A Wave-Coherent Structure Duality in Plasma Turbulence: Are They Two Sides of the Same Coin?
gregory-howes@uiowa.edu
Department of Physics and Astronomy, University of Iowa, 505 Van Allen Hall, Iowa City, IA 52242, USA
The dynamics and dissipation of turbulence in weakly collisional space plasmas throughout the heliosphere remains a controversial topic at the forefront of space physics research. Both fluid and kinetic simulations of plasma turbulence ubiquitously generate coherent structures---in the form of current sheets---at small scales, and the locations of these current sheets appear to be associated with enhanced rates of dissipation of the turbulent energy. The quest to understand the physical mechanisms by which the energy of turbulent fluctuations is converted to particle energy or plasma heat has driven vigorous debate about the relative roles of wave damping processes vs. localized dissipation mechanisms associated with current sheets, such as magnetic reconnection. A major unanswered question is how these coherent structures arise in the first place. Recent analytical and numerical work has demonstrated that strongly nonlinear interactions among counterpropagating Alfvén wavepackets---known as Alfvén wave collisions---naturally generate current sheets self-consistently.
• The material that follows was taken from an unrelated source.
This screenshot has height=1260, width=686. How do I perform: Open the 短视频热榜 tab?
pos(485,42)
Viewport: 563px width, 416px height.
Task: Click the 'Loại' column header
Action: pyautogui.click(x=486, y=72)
Subsequent work has shown that the dissipation of the turbulent energy is localized near these current sheets but is clearly mediated through the process of collisionless Landau damping. Together, these results suggest that framing the debate as a choice between waves or coherent structures may be a false dichotomy. Rather, is there a duality between wave or coherent structure descriptions of the turbulence? Are they merely alternative descriptions of the same dynamics? I will close with the question about whether there exist aspects of the turbulence that cannot be described as either waves or structures.